++++ MATERIALS PROVIDED
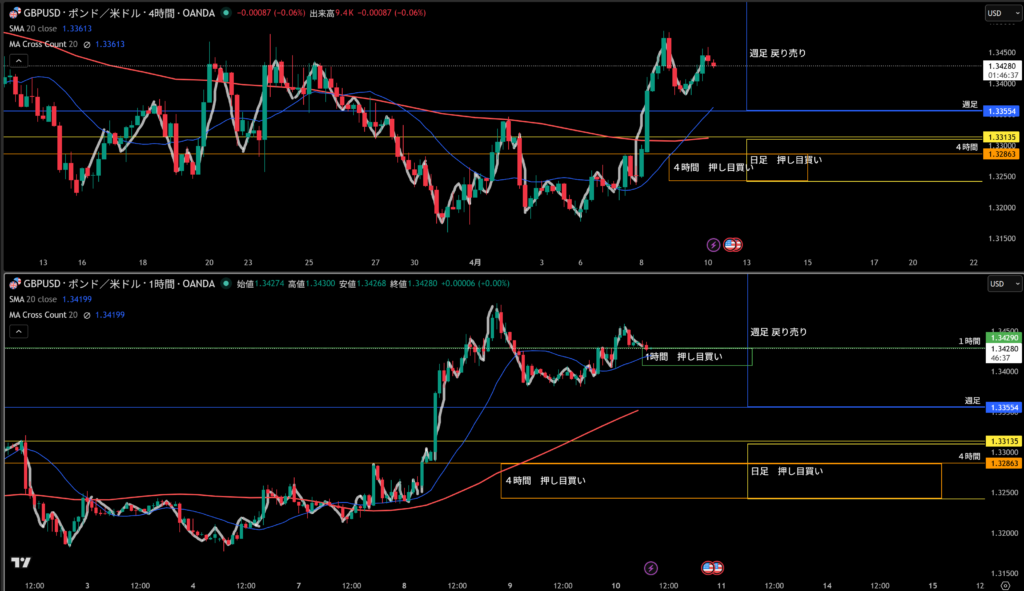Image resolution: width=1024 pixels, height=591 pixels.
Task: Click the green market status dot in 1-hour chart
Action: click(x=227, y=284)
++++++++
++++ MATERIALS PROVIDED
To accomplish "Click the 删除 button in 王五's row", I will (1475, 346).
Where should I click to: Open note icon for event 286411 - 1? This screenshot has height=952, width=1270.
++++++++
++++ MATERIALS PROVIDED
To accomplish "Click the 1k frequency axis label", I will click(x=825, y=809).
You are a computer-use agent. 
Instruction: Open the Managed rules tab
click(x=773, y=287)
++++++++
### WORK TO DO
Rewrite the listing, from the line containing "will click(x=825, y=809)." up to and including the line containing "click(x=773, y=287)", as a two-column CSV with the headers instruction and action. Give one row per instruction, putting each field in double quotes and replacing any line breaks with spaces.

### SOLUTION FOR THIS EXERCISE
instruction,action
"To accomplish ""Click the 1k frequency axis label"",","I will click(x=825, y=809)."
"You are a computer-use agent. Instruction: Open the Managed rules tab","click(x=773, y=287)"